TASK DETAILS | Line by line, repeat all the material exactly as it appears.

MATERIAL SUPPLIED |

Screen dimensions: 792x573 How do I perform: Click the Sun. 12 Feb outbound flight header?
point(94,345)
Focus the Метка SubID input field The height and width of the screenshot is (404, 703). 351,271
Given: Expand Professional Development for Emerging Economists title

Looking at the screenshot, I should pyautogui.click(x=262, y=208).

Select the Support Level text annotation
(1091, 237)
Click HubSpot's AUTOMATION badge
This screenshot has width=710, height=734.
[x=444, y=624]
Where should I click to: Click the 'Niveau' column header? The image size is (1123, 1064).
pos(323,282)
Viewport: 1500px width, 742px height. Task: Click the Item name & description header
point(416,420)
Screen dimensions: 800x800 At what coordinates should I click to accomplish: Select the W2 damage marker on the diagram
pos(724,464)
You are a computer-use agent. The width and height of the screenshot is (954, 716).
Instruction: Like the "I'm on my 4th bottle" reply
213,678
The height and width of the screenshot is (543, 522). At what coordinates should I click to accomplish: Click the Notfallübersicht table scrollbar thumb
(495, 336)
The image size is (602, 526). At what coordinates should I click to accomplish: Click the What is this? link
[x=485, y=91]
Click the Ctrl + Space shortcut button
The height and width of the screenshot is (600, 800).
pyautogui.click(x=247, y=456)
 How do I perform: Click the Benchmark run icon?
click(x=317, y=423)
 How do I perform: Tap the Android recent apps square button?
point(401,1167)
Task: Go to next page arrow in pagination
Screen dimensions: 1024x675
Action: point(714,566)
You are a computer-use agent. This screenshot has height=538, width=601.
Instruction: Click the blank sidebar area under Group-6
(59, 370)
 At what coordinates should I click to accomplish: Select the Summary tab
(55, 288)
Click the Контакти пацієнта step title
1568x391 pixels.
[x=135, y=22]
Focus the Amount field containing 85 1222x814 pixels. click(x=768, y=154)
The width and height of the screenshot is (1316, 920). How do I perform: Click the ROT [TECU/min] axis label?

PROBLEM SOLUTION |
Screen dimensions: 792x573 How do I perform: Click the Sun. 12 Feb outbound flight header?
point(94,345)
Focus the Метка SubID input field The height and width of the screenshot is (404, 703). 351,271
Given: Expand Professional Development for Emerging Economists title

Looking at the screenshot, I should pyautogui.click(x=262, y=208).

Select the Support Level text annotation
(1091, 237)
Click HubSpot's AUTOMATION badge
This screenshot has width=710, height=734.
[x=444, y=624]
Where should I click to: Click the 'Niveau' column header? The image size is (1123, 1064).
pos(323,282)
Viewport: 1500px width, 742px height. Task: Click the Item name & description header
point(416,420)
Screen dimensions: 800x800 At what coordinates should I click to accomplish: Select the W2 damage marker on the diagram
pos(724,464)
You are a computer-use agent. The width and height of the screenshot is (954, 716).
Instruction: Like the "I'm on my 4th bottle" reply
213,678
The height and width of the screenshot is (543, 522). At what coordinates should I click to accomplish: Click the Notfallübersicht table scrollbar thumb
(495, 336)
The image size is (602, 526). At what coordinates should I click to accomplish: Click the What is this? link
[x=485, y=91]
Click the Ctrl + Space shortcut button
The height and width of the screenshot is (600, 800).
pyautogui.click(x=247, y=456)
 How do I perform: Click the Benchmark run icon?
click(x=317, y=423)
 How do I perform: Tap the Android recent apps square button?
point(401,1167)
Task: Go to next page arrow in pagination
Screen dimensions: 1024x675
Action: point(714,566)
You are a computer-use agent. This screenshot has height=538, width=601.
Instruction: Click the blank sidebar area under Group-6
(59, 370)
 At what coordinates should I click to accomplish: Select the Summary tab
(55, 288)
Click the Контакти пацієнта step title
1568x391 pixels.
[x=135, y=22]
Focus the Amount field containing 85 1222x814 pixels. click(x=768, y=154)
The width and height of the screenshot is (1316, 920). How do I perform: Click the ROT [TECU/min] axis label?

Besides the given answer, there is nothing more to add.